So, Matt Harvey is open to a contract extension. The Mets right-hander opened up Spring Training with a topic of discussion that surely the Mets front office would like to avoid as much as possible, and that is pending negotiations with Harvey and his agent Scott Boras.
While Harvey is not scheduled to hit free agency until after the 2018 season, it has long been expected that Harvey will elect to go free agent and leave the Mets for the most money possible. Many Mets fans fear that he wants badly to be a New York Yankee.
Now, Harvey is willing to say that he would like to remain a Met if the possibility were to present itself.
“I think I never shied away from it. I never said I wouldn’t consider it,” Harvey told reporters in Port St. Lucie.
To be fair, Harvey was likely asked about remaining a Met long term; it’s not like he called a press conference to announce he wants to be a Met.

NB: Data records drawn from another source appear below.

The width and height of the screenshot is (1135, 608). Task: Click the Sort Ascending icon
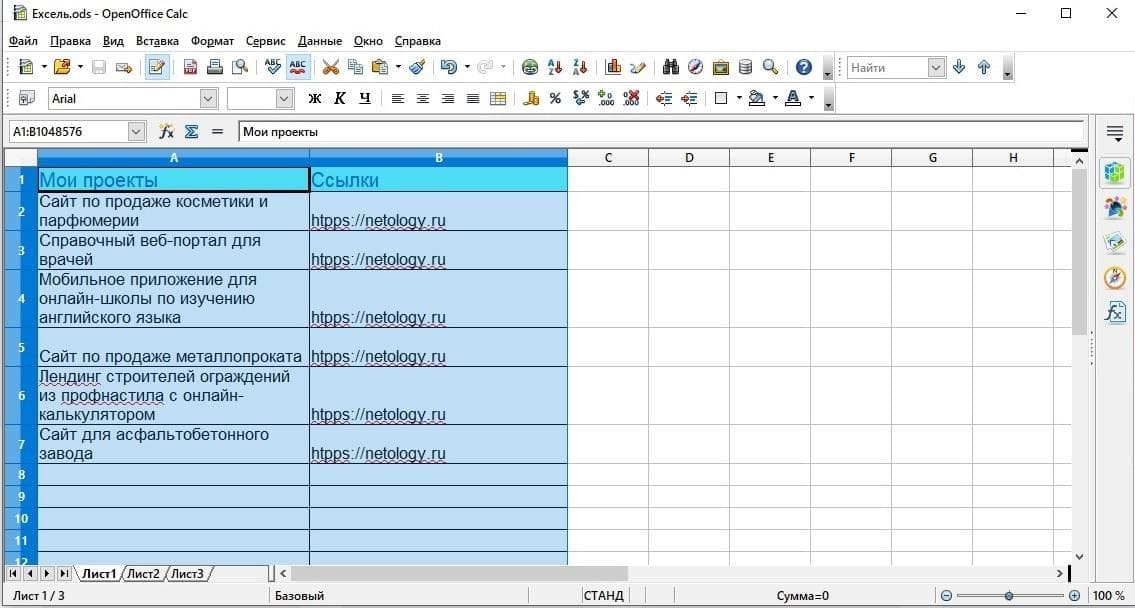click(555, 67)
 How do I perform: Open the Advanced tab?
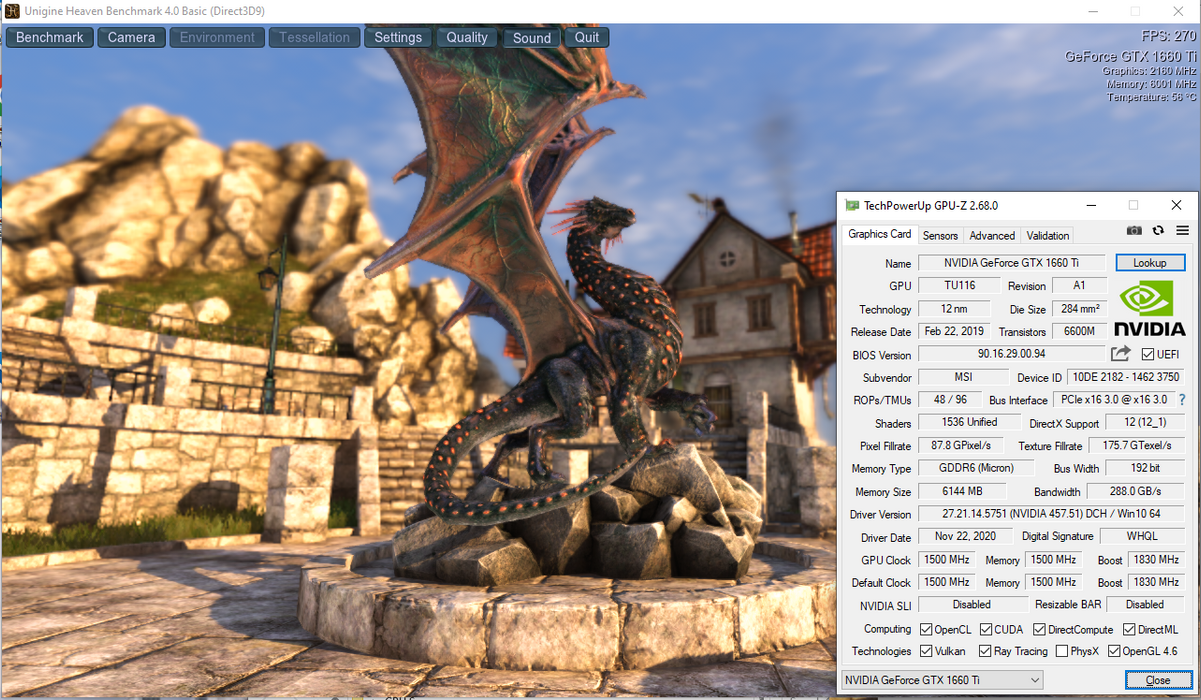tap(992, 236)
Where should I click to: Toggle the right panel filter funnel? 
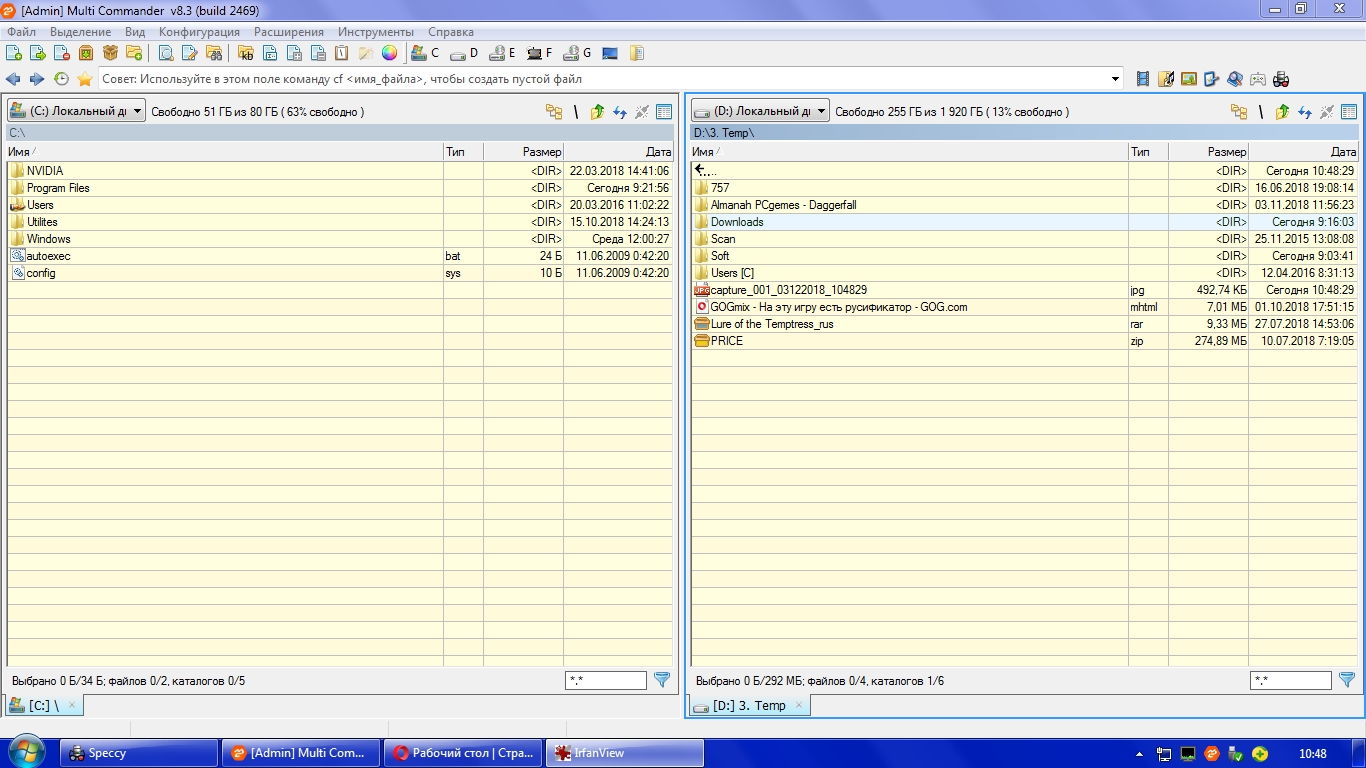pyautogui.click(x=1346, y=680)
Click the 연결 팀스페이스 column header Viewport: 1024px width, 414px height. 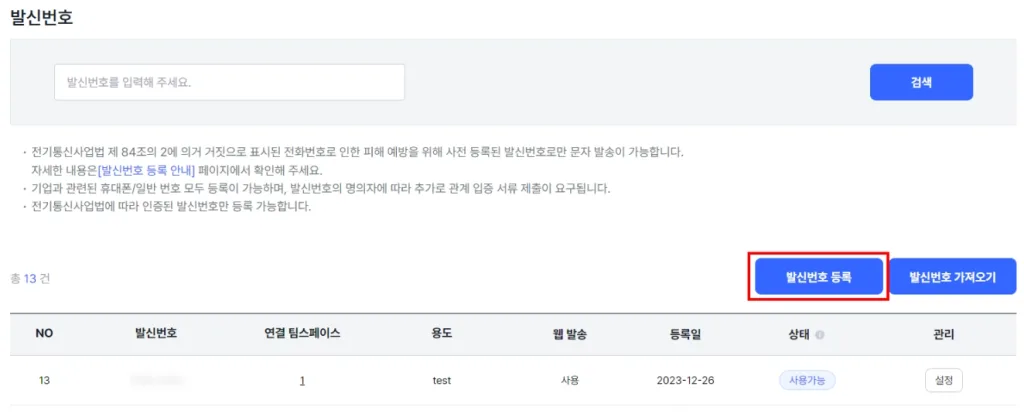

That being said, this is a shrewd negotiation ploy by both Harvey and Boras to put the Mets in a full court press, putting it on Sandy Alderson and company to reciprocate and commit to a potential long-term negotiation down the line. This is also a way to gain sympathy from Mets fans, who will almost certainly turn on ownership should the Mets not re-sign Harvey.
Harvey is no dummy. He’s making only $4.325 million this season. He considers himself a front line ace, and is fully aware of the contracts David Price (7-years $217 million), Clayton Kershaw (6-years, $214 million), and Zach Grienke (six years, $206 million) are making. He also knows that Seattle ace Felix Hernandez is making $25 million a season through 2019. He also saw, Max Scherzer, another Boras client, ink a $216 million contract with Washington last off-season.
So get ready folks, the battle lines are being drawn into the sand right now.
Harvey is not the only young pitcher the Mets have who will be looking for a contract. Jacob deGrom is looking for a deal. Soon enough Noah Syndergaard will be looking for an extension too. So will closer Jeyrus Familia. The Mets can’t keep them all. However it is fair to argue that deGrom, Syndergaard and Familia have all proven to be even more valuable than Harvey, who has battled through Tommy John’s surgery and inning’s limits already in his career.
This could go one of two ways. Either the Mets sit down with Harvey after the 2016 season and hash out a contract extension that will pay him $25 million per year for the next four or five years, or they trade him away sometime between the 2016 trade deadline and next Spring Training in order to avoid what is bound to be a contentious negotiation and likely ugly divorce.